*The problem*
Whatever appears in the records, write it out again exactly.

Data items:
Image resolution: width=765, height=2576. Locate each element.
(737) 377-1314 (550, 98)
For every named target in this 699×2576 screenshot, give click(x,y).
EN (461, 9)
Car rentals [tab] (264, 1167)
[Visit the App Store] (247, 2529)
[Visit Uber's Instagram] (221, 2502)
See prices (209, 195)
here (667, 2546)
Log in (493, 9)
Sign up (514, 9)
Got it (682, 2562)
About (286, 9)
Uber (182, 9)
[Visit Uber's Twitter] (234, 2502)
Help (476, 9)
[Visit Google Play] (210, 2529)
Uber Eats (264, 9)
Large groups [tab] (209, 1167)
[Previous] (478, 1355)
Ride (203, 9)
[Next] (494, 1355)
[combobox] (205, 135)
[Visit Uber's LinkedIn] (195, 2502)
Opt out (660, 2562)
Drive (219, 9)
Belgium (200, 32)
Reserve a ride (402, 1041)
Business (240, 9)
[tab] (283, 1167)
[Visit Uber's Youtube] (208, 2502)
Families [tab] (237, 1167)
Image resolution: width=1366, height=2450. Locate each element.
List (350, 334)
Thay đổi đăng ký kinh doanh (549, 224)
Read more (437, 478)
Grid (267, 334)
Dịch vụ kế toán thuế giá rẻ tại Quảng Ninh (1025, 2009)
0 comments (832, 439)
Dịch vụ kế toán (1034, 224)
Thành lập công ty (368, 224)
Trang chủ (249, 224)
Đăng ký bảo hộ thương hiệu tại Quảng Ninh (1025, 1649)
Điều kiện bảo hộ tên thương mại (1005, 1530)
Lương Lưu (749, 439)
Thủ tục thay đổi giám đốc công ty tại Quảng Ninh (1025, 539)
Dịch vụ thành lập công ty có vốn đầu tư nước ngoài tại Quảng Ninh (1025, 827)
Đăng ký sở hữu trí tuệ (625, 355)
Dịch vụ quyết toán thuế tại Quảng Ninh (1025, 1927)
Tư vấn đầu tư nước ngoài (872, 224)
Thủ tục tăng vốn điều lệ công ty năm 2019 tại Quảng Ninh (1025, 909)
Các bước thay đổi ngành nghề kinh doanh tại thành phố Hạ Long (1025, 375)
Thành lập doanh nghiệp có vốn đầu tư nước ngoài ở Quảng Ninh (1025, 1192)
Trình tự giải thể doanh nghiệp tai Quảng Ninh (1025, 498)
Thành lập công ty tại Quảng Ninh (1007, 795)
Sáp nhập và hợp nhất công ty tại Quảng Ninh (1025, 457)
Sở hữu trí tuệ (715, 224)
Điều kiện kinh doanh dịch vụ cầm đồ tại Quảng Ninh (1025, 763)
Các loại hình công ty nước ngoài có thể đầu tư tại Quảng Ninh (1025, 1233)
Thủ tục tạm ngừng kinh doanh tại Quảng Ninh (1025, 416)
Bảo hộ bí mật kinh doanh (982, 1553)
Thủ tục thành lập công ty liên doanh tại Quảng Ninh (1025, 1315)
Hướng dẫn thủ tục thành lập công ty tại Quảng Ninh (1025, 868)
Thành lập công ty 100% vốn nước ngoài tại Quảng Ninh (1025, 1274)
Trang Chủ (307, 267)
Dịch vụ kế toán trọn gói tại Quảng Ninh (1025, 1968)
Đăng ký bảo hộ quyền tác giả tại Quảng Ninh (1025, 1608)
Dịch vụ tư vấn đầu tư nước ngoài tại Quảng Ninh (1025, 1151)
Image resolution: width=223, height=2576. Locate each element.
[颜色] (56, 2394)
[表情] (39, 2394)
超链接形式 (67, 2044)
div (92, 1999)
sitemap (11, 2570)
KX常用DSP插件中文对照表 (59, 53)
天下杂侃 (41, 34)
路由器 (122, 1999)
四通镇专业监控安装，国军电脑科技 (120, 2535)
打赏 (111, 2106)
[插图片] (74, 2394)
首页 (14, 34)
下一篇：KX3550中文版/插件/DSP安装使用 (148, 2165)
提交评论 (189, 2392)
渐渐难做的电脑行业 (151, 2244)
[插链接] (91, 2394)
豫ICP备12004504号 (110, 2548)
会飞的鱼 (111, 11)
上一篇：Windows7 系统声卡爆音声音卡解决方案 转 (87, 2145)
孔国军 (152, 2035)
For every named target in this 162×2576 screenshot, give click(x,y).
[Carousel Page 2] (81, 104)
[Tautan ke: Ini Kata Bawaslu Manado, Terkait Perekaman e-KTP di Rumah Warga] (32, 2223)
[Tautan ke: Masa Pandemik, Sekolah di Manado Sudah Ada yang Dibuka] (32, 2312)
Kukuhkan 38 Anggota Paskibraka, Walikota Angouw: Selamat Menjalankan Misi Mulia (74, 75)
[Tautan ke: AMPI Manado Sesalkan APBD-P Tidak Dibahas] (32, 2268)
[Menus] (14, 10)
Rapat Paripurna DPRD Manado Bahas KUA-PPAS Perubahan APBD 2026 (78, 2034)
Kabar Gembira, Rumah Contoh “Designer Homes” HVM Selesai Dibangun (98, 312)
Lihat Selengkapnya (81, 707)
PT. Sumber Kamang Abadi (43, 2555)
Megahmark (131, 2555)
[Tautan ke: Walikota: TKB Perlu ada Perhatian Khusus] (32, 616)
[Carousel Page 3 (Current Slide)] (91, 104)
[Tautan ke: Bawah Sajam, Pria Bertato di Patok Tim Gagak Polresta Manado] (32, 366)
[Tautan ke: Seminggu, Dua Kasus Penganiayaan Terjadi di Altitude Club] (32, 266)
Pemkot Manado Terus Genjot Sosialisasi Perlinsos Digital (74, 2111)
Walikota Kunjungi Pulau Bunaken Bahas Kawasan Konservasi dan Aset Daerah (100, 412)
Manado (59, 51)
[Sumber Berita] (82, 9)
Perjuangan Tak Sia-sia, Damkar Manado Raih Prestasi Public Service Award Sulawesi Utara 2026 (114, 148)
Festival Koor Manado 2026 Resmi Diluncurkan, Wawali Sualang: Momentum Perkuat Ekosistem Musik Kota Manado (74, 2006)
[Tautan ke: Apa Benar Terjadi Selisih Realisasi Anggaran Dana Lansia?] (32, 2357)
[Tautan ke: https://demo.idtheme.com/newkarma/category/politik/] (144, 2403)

*Result of this task*
Image resolution: width=765, height=2576. Locate each element.
(737) 377-1314 (550, 98)
For every named target in this 699×2576 screenshot, give click(x,y).
EN (461, 9)
Car rentals [tab] (264, 1167)
[Visit the App Store] (247, 2529)
[Visit Uber's Instagram] (221, 2502)
See prices (209, 195)
here (667, 2546)
Log in (493, 9)
Sign up (514, 9)
Got it (682, 2562)
About (286, 9)
Uber (182, 9)
[Visit Uber's Twitter] (234, 2502)
Help (476, 9)
[Visit Google Play] (210, 2529)
Uber Eats (264, 9)
Large groups [tab] (209, 1167)
[Previous] (478, 1355)
Ride (203, 9)
[Next] (494, 1355)
[combobox] (205, 135)
[Visit Uber's LinkedIn] (195, 2502)
Opt out (660, 2562)
Drive (219, 9)
Belgium (200, 32)
Reserve a ride (402, 1041)
Business (240, 9)
[tab] (283, 1167)
[Visit Uber's Youtube] (208, 2502)
Families [tab] (237, 1167)
Image resolution: width=1366, height=2450. Locate each element.
List (350, 334)
Thay đổi đăng ký kinh doanh (549, 224)
Read more (437, 478)
Grid (267, 334)
Dịch vụ kế toán thuế giá rẻ tại Quảng Ninh (1025, 2009)
0 comments (832, 439)
Dịch vụ kế toán (1034, 224)
Thành lập công ty (368, 224)
Trang chủ (249, 224)
Đăng ký bảo hộ thương hiệu tại Quảng Ninh (1025, 1649)
Điều kiện bảo hộ tên thương mại (1005, 1530)
Lương Lưu (749, 439)
Thủ tục thay đổi giám đốc công ty tại Quảng Ninh (1025, 539)
Dịch vụ thành lập công ty có vốn đầu tư nước ngoài tại Quảng Ninh (1025, 827)
Đăng ký sở hữu trí tuệ (625, 355)
Dịch vụ quyết toán thuế tại Quảng Ninh (1025, 1927)
Tư vấn đầu tư nước ngoài (872, 224)
Thủ tục tăng vốn điều lệ công ty năm 2019 tại Quảng Ninh (1025, 909)
Các bước thay đổi ngành nghề kinh doanh tại thành phố Hạ Long (1025, 375)
Thành lập doanh nghiệp có vốn đầu tư nước ngoài ở Quảng Ninh (1025, 1192)
Trình tự giải thể doanh nghiệp tai Quảng Ninh (1025, 498)
Thành lập công ty tại Quảng Ninh (1007, 795)
Sáp nhập và hợp nhất công ty tại Quảng Ninh (1025, 457)
Sở hữu trí tuệ (715, 224)
Điều kiện kinh doanh dịch vụ cầm đồ tại Quảng Ninh (1025, 763)
Các loại hình công ty nước ngoài có thể đầu tư tại Quảng Ninh (1025, 1233)
Thủ tục tạm ngừng kinh doanh tại Quảng Ninh (1025, 416)
Bảo hộ bí mật kinh doanh (982, 1553)
Thủ tục thành lập công ty liên doanh tại Quảng Ninh (1025, 1315)
Hướng dẫn thủ tục thành lập công ty tại Quảng Ninh (1025, 868)
Thành lập công ty 100% vốn nước ngoài tại Quảng Ninh (1025, 1274)
Trang Chủ (307, 267)
Dịch vụ kế toán trọn gói tại Quảng Ninh (1025, 1968)
Đăng ký bảo hộ quyền tác giả tại Quảng Ninh (1025, 1608)
Dịch vụ tư vấn đầu tư nước ngoài tại Quảng Ninh (1025, 1151)
Image resolution: width=223, height=2576. Locate each element.
[颜色] (56, 2394)
[表情] (39, 2394)
超链接形式 (67, 2044)
div (92, 1999)
sitemap (11, 2570)
KX常用DSP插件中文对照表 (59, 53)
天下杂侃 (41, 34)
路由器 (122, 1999)
四通镇专业监控安装，国军电脑科技 (120, 2535)
打赏 (111, 2106)
[插图片] (74, 2394)
首页 (14, 34)
下一篇：KX3550中文版/插件/DSP安装使用 (148, 2165)
提交评论 (189, 2392)
渐渐难做的电脑行业 (151, 2244)
[插链接] (91, 2394)
豫ICP备12004504号 (110, 2548)
会飞的鱼 (111, 11)
上一篇：Windows7 系统声卡爆音声音卡解决方案 转 (87, 2145)
孔国军 (152, 2035)
For every named target in this 162×2576 screenshot, give click(x,y).
[Carousel Page 2] (81, 104)
[Tautan ke: Ini Kata Bawaslu Manado, Terkait Perekaman e-KTP di Rumah Warga] (32, 2223)
[Tautan ke: Masa Pandemik, Sekolah di Manado Sudah Ada yang Dibuka] (32, 2312)
Kukuhkan 38 Anggota Paskibraka, Walikota Angouw: Selamat Menjalankan Misi Mulia (74, 75)
[Tautan ke: AMPI Manado Sesalkan APBD-P Tidak Dibahas] (32, 2268)
[Menus] (14, 10)
Rapat Paripurna DPRD Manado Bahas KUA-PPAS Perubahan APBD 2026 (78, 2034)
Kabar Gembira, Rumah Contoh “Designer Homes” HVM Selesai Dibangun (98, 312)
Lihat Selengkapnya (81, 707)
PT. Sumber Kamang Abadi (43, 2555)
Megahmark (131, 2555)
[Tautan ke: Walikota: TKB Perlu ada Perhatian Khusus] (32, 616)
[Carousel Page 3 (Current Slide)] (91, 104)
[Tautan ke: Bawah Sajam, Pria Bertato di Patok Tim Gagak Polresta Manado] (32, 366)
[Tautan ke: Seminggu, Dua Kasus Penganiayaan Terjadi di Altitude Club] (32, 266)
Pemkot Manado Terus Genjot Sosialisasi Perlinsos Digital (74, 2111)
Walikota Kunjungi Pulau Bunaken Bahas Kawasan Konservasi dan Aset Daerah (100, 412)
Manado (59, 51)
[Sumber Berita] (82, 9)
Perjuangan Tak Sia-sia, Damkar Manado Raih Prestasi Public Service Award Sulawesi Utara 2026 (114, 148)
Festival Koor Manado 2026 Resmi Diluncurkan, Wawali Sualang: Momentum Perkuat Ekosistem Musik Kota Manado (74, 2006)
[Tautan ke: Apa Benar Terjadi Selisih Realisasi Anggaran Dana Lansia?] (32, 2357)
[Tautan ke: https://demo.idtheme.com/newkarma/category/politik/] (144, 2403)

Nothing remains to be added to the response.